The goal of this project is to build a classification machine learning model to predict the salary of an employee. An individual’s annual income results from various factors. Intuitively, it is influenced by the individual’s education level, age, gender, occupation, and etc.
An app was built using Streamlit and deployed on Heroku. The app allows for a user to input the listed features and select an algorithm to run which shows the results and allow for the classification model to predict the expected results.
A pipeline was built to collect the data and perform machine learning to predict if the transaction was fraud and deployed an app to show the results. .
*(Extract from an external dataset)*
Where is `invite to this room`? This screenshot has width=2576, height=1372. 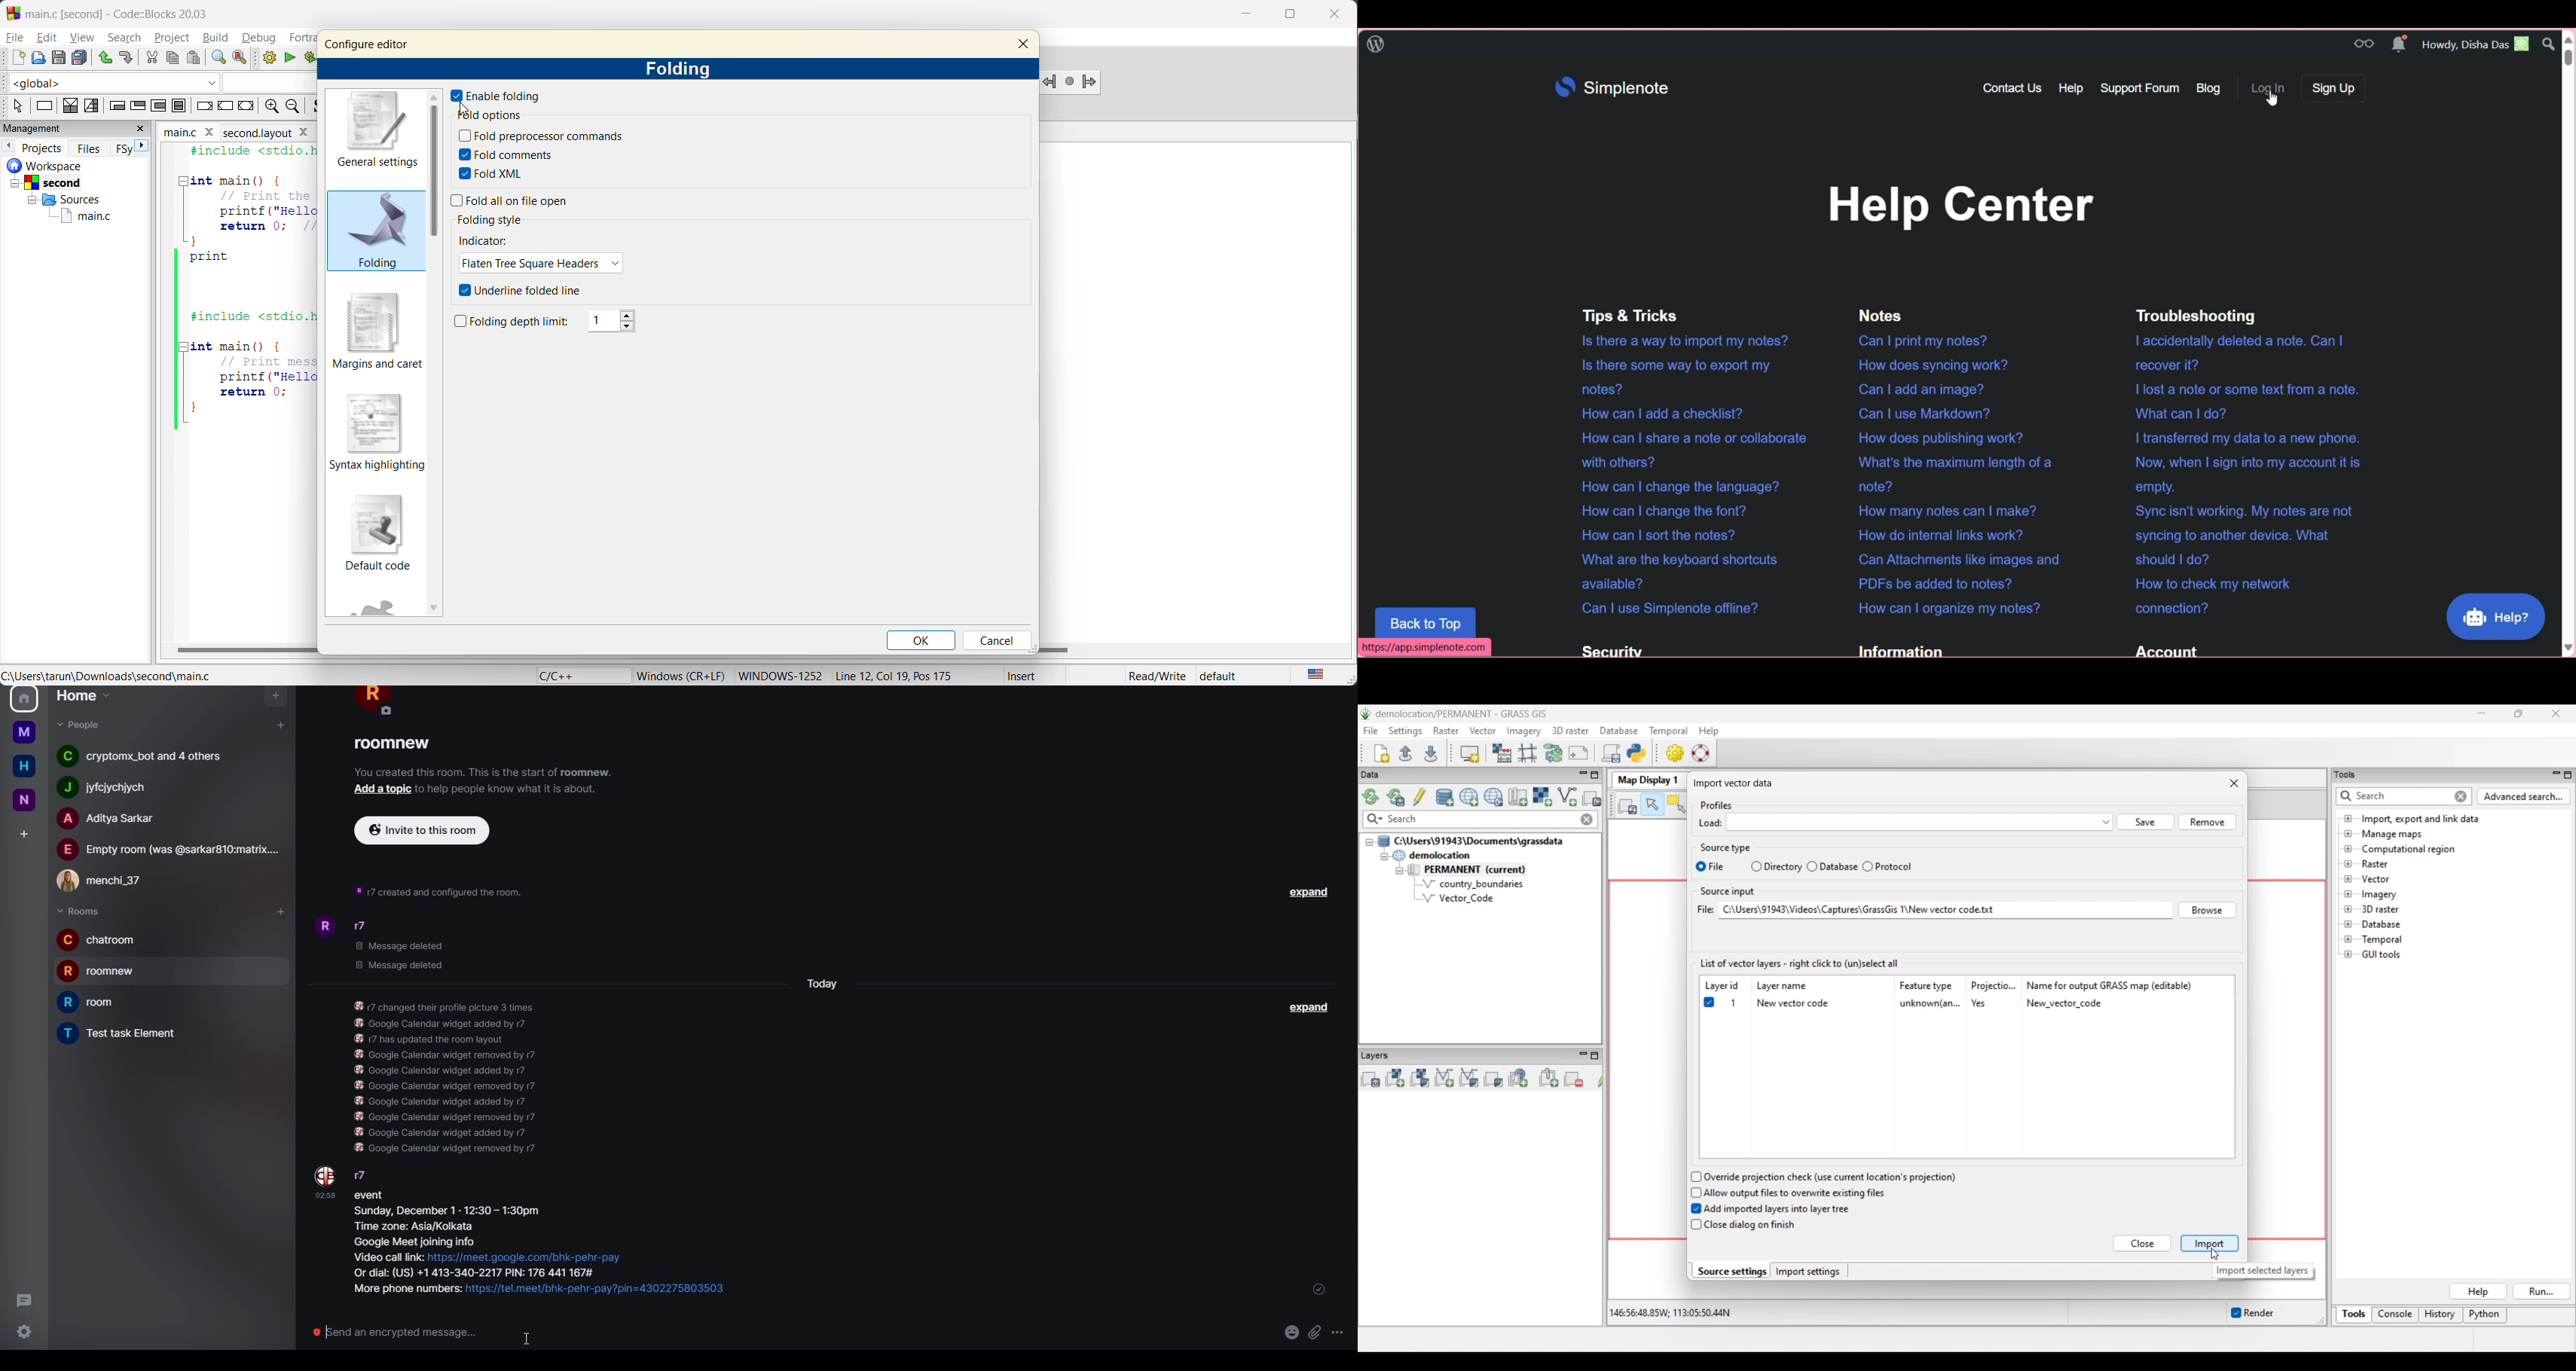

The dataset contains 16 columns Target filed: Income -- The income is divide into two classes: <=50K and >50K Number of attributes: 14 -- These are the demographics and other features to describe a person
Attribute Information:
- age
- workclass
- fnlwgt
- education
- educational-num
- marital-status
- occupation
- relationship
- race
- gender
- capital-gain
- capital-loss
- hours-per-week
- native-country
- income
Machine Learning classification algorithms:
- Logistic Regression
- DecisionTree
The following tools were used in this project:
- SQL, Python & Pandas to clean, explore and generate the final modeling data.
- Matplotlib and Seaborn to generate visualizations.
- SKLearn to build Machine Learning classification models and measuring metrics.
- Streamlit to develop the app.
- Heroku to deploy the app.
- Docker to create a smooth pipeline.
The findings and slide deck accompanying this project's presentation are accessible in this GitHub repository.